--- SELECTED EXCERPT ---

The Sindarin word Edain (The second syllable is pronounced as English dine rather than English dane; the stress falls on the first syllable), singular Adan (Quenya Atani, Atan) literally meant Second People, and originally referred to all Men, but later it only applied to the Men of Beleriand and their descendants. The Quenya term Atani kept its old meaning.

They were divided in three large houses, or tribes:

The Bëorians and Marachians shared a common tongue, and were known to each other before settling in Beleriand. The tongue of the Haladin was alien to them.

The House of Bëor was nearly wiped out by Morgoth, and the remainder of its people merged with the Hadorians to become the Númenóreans. It would seem that the Haladin of Beleriand were completely wiped out, or at least disappeared as a separate people.

When the Númenóreans returned to Middle-earth in the Second Age, they encountered many Men who were obviously related to the Atani: they classified these Men as Middle Men, and established friendly relations with them. Examples are the Rohirrim, the Men of Dale, and the Breelanders.

Other Men, such as the Dunlendings, were not recognised as Middle Men because they were related to the Haladin rather than Bëorians or Marachians, and they were hostile to Númenor.

A fourth kind of Men came with the Second House, and called themselves Drughu. This name was adopted in Sindarin as Drúedain or Drû-folk. They were a strange people, living with the Haladin (and possibly related to them) in the forest of Brethil, some even apparently made it to Númenor, but they died out or had left before the Akallabêth. In the Third Age, their kin were known as the Woses[1] of Drúadan forest.

--- ENTRIES SHOWN ---

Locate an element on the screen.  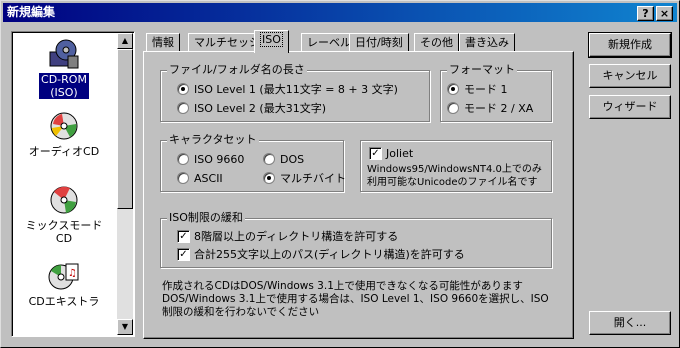
iso-9660-radio: ISO 9660 is located at coordinates (210, 160).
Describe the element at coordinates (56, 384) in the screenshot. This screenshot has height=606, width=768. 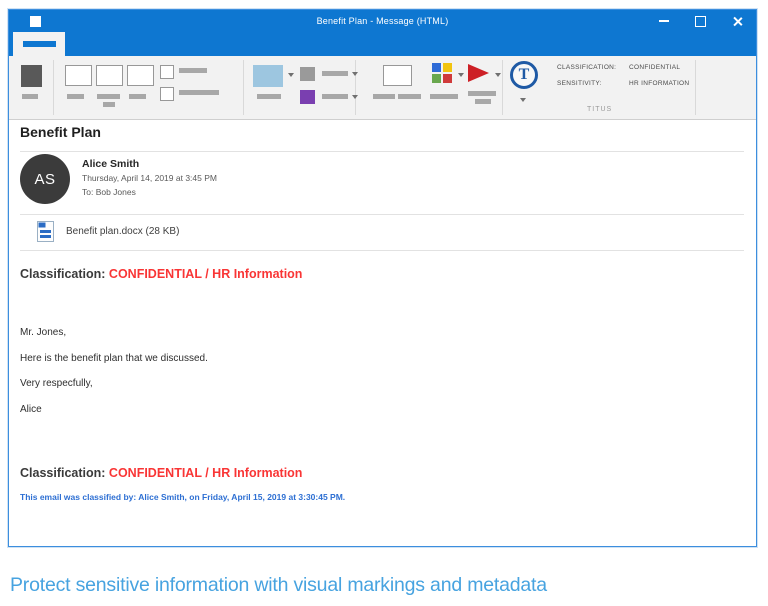
I see `body-paragraph: Very respecfully,` at that location.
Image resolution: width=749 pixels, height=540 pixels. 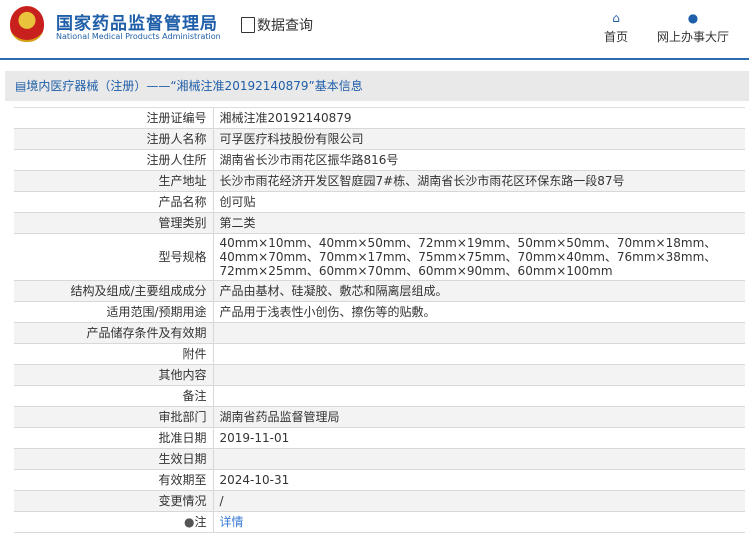 What do you see at coordinates (114, 417) in the screenshot?
I see `row-label: 审批部门` at bounding box center [114, 417].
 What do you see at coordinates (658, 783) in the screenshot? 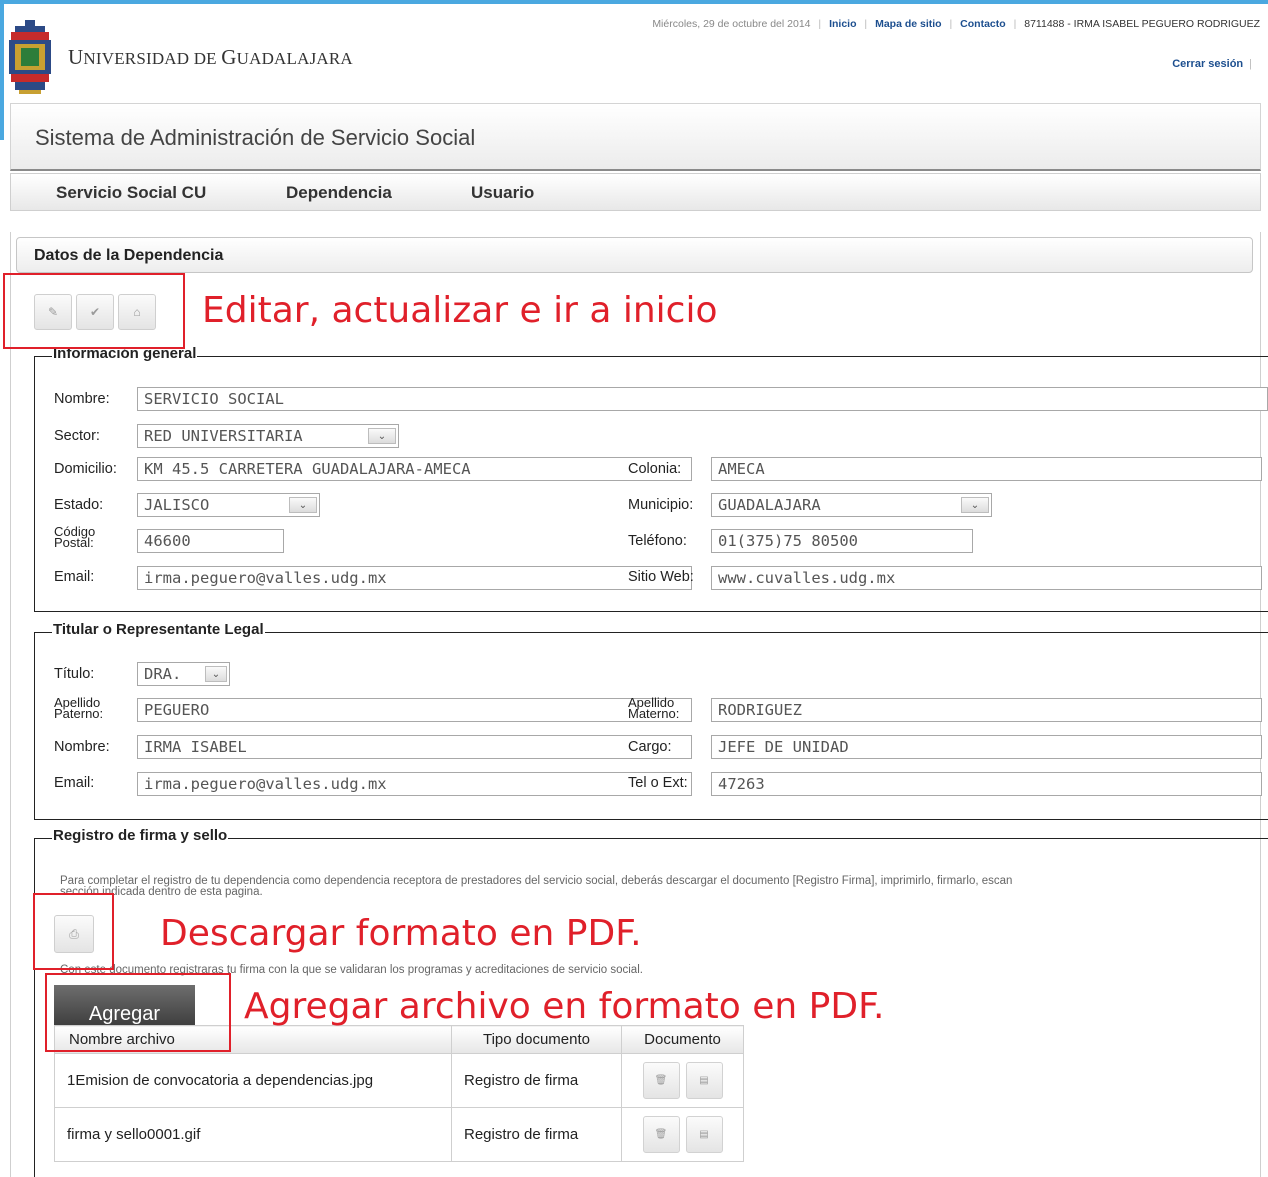
I see `tel-ext-label: Tel o Ext:` at bounding box center [658, 783].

---

THINGS TO DO
A. Copy the part of the Edain text starting with "The Bëorians and" and going on through "a separate people.".
B. Please rewrite the entries starting with the first line and going on through the line with "at that location.", changing "element" to "item" and leaving everything else as it is. Give only those lines, and leave out the pictures.

ANSWER SECTION
A.
The Bëorians and Marachians shared a common tongue, and were known to each other before settling in Beleriand. The tongue of the Haladin was alien to them.

The House of Bëor was nearly wiped out by Morgoth, and the remainder of its people merged with the Hadorians to become the Númenóreans. It would seem that the Haladin of Beleriand were completely wiped out, or at least disappeared as a separate people.

B.
Locate an item on the screen.  
iso-9660-radio: ISO 9660 is located at coordinates (210, 160).
Describe the item at coordinates (56, 384) in the screenshot. This screenshot has height=606, width=768. 
I see `body-paragraph: Very respecfully,` at that location.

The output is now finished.